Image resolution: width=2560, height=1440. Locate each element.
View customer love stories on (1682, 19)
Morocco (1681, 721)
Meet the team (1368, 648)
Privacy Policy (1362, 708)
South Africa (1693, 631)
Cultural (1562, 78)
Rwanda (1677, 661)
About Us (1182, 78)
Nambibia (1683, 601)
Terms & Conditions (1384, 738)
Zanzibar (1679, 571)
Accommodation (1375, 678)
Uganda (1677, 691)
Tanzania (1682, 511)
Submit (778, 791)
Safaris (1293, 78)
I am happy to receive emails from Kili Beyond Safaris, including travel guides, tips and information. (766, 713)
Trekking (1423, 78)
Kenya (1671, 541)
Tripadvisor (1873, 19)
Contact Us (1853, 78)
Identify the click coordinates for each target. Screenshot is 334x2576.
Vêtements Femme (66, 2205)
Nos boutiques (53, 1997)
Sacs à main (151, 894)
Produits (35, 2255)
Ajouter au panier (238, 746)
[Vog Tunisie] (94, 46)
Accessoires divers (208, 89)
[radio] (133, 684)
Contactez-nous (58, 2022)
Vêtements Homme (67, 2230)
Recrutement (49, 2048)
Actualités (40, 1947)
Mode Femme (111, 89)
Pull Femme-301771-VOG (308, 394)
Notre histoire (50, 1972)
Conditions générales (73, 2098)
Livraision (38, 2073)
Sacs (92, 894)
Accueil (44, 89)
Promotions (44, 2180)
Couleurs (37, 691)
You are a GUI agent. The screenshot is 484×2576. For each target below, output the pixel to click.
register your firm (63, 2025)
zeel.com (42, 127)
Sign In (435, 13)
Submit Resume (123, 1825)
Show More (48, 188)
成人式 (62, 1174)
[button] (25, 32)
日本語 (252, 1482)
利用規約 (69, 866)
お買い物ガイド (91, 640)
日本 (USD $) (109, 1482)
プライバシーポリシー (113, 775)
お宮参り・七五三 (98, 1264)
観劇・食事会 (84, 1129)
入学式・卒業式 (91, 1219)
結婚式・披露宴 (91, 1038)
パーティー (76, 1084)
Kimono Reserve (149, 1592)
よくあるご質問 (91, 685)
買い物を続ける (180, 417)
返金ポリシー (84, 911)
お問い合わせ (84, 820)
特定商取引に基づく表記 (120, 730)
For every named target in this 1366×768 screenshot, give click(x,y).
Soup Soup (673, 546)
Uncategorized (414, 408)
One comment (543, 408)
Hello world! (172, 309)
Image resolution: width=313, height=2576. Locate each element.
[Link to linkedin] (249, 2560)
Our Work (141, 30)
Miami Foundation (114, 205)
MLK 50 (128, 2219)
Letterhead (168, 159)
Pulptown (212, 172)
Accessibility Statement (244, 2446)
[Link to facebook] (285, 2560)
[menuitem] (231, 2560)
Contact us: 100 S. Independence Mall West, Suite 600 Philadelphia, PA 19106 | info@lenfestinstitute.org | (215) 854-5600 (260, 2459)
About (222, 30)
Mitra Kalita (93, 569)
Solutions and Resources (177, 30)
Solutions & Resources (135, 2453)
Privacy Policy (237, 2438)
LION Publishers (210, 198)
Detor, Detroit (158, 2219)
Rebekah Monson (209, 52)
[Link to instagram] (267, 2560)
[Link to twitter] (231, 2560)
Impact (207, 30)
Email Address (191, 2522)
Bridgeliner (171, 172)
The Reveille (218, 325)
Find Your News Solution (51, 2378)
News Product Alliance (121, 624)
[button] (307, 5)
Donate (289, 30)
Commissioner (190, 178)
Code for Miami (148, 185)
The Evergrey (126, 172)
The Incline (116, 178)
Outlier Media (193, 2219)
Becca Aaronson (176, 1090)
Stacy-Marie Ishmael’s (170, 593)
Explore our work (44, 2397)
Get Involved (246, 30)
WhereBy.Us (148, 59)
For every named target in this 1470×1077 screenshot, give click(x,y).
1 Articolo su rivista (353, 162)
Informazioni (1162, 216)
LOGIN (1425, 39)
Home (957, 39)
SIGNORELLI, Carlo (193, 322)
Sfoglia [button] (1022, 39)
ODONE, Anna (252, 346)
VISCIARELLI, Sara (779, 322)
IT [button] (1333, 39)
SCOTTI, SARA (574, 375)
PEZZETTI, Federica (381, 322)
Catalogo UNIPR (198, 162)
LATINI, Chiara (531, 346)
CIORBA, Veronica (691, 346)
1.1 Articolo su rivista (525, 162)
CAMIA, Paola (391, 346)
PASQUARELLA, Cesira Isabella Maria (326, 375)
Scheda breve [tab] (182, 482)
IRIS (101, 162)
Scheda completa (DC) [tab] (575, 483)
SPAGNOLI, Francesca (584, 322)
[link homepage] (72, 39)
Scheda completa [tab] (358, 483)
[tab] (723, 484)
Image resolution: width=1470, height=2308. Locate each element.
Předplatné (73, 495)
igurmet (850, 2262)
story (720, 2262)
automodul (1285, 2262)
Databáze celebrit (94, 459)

____

== Try it ==
Without leaving anything out, give the entries again exactly.

== Answer box ==
Image resolution: width=2560, height=1440. Locate each element.
View customer love stories on (1682, 19)
Morocco (1681, 721)
Meet the team (1368, 648)
Privacy Policy (1362, 708)
South Africa (1693, 631)
Cultural (1562, 78)
Rwanda (1677, 661)
About Us (1182, 78)
Nambibia (1683, 601)
Terms & Conditions (1384, 738)
Zanzibar (1679, 571)
Accommodation (1375, 678)
Uganda (1677, 691)
Tanzania (1682, 511)
Submit (778, 791)
Safaris (1293, 78)
I am happy to receive emails from Kili Beyond Safaris, including travel guides, tips and information. (766, 713)
Trekking (1423, 78)
Kenya (1671, 541)
Tripadvisor (1873, 19)
Contact Us (1853, 78)
Identify the click coordinates for each target. Screenshot is 334x2576.
Vêtements Femme (66, 2205)
Nos boutiques (53, 1997)
Sacs à main (151, 894)
Produits (35, 2255)
Ajouter au panier (238, 746)
[Vog Tunisie] (94, 46)
Accessoires divers (208, 89)
[radio] (133, 684)
Contactez-nous (58, 2022)
Vêtements Homme (67, 2230)
Recrutement (49, 2048)
Actualités (40, 1947)
Mode Femme (111, 89)
Pull Femme-301771-VOG (308, 394)
Notre histoire (50, 1972)
Conditions générales (73, 2098)
Livraision (38, 2073)
Sacs (92, 894)
Accueil (44, 89)
Promotions (44, 2180)
Couleurs (37, 691)
You are a GUI agent. The screenshot is 484×2576. For each target below, output the pixel to click.
register your firm (63, 2025)
zeel.com (42, 127)
Sign In (435, 13)
Submit Resume (123, 1825)
Show More (48, 188)
成人式 (62, 1174)
[button] (25, 32)
日本語 (252, 1482)
利用規約 (69, 866)
お買い物ガイド (91, 640)
日本 (USD $) (109, 1482)
プライバシーポリシー (113, 775)
お宮参り・七五三 (98, 1264)
観劇・食事会 (84, 1129)
入学式・卒業式 (91, 1219)
結婚式・披露宴 (91, 1038)
パーティー (76, 1084)
Kimono Reserve (149, 1592)
よくあるご質問 (91, 685)
買い物を続ける (180, 417)
返金ポリシー (84, 911)
お問い合わせ (84, 820)
特定商取引に基づく表記 (120, 730)
For every named target in this 1366×768 screenshot, give click(x,y).
Soup Soup (673, 546)
Uncategorized (414, 408)
One comment (543, 408)
Hello world! (172, 309)
Image resolution: width=313, height=2576. Locate each element.
[Link to linkedin] (249, 2560)
Our Work (141, 30)
Miami Foundation (114, 205)
MLK 50 (128, 2219)
Letterhead (168, 159)
Pulptown (212, 172)
Accessibility Statement (244, 2446)
[Link to facebook] (285, 2560)
[menuitem] (231, 2560)
Contact us: 100 S. Independence Mall West, Suite 600 Philadelphia, PA 19106 | info@lenfestinstitute.org | (215) 854-5600 (260, 2459)
About (222, 30)
Mitra Kalita (93, 569)
Solutions and Resources (177, 30)
Solutions & Resources (135, 2453)
Privacy Policy (237, 2438)
LION Publishers (210, 198)
Detor, Detroit (158, 2219)
Rebekah Monson (209, 52)
[Link to instagram] (267, 2560)
[Link to twitter] (231, 2560)
Impact (207, 30)
Email Address (191, 2522)
Bridgeliner (171, 172)
The Reveille (218, 325)
Find Your News Solution (51, 2378)
News Product Alliance (121, 624)
[button] (307, 5)
Donate (289, 30)
Commissioner (190, 178)
Code for Miami (148, 185)
The Evergrey (126, 172)
The Incline (116, 178)
Outlier Media (193, 2219)
Becca Aaronson (176, 1090)
Stacy-Marie Ishmael’s (170, 593)
Explore our work (44, 2397)
Get Involved (246, 30)
WhereBy.Us (148, 59)
For every named target in this 1470×1077 screenshot, give click(x,y).
1 Articolo su rivista (353, 162)
Informazioni (1162, 216)
LOGIN (1425, 39)
Home (957, 39)
SIGNORELLI, Carlo (193, 322)
Sfoglia [button] (1022, 39)
ODONE, Anna (252, 346)
VISCIARELLI, Sara (779, 322)
IT [button] (1333, 39)
SCOTTI, SARA (574, 375)
PEZZETTI, Federica (381, 322)
Catalogo UNIPR (198, 162)
LATINI, Chiara (531, 346)
CIORBA, Veronica (691, 346)
1.1 Articolo su rivista (525, 162)
CAMIA, Paola (391, 346)
PASQUARELLA, Cesira Isabella Maria (326, 375)
Scheda breve [tab] (182, 482)
IRIS (101, 162)
Scheda completa (DC) [tab] (575, 483)
SPAGNOLI, Francesca (584, 322)
[link homepage] (72, 39)
Scheda completa [tab] (358, 483)
[tab] (723, 484)
Image resolution: width=1470, height=2308. Locate each element.
Předplatné (73, 495)
igurmet (850, 2262)
story (720, 2262)
automodul (1285, 2262)
Databáze celebrit (94, 459)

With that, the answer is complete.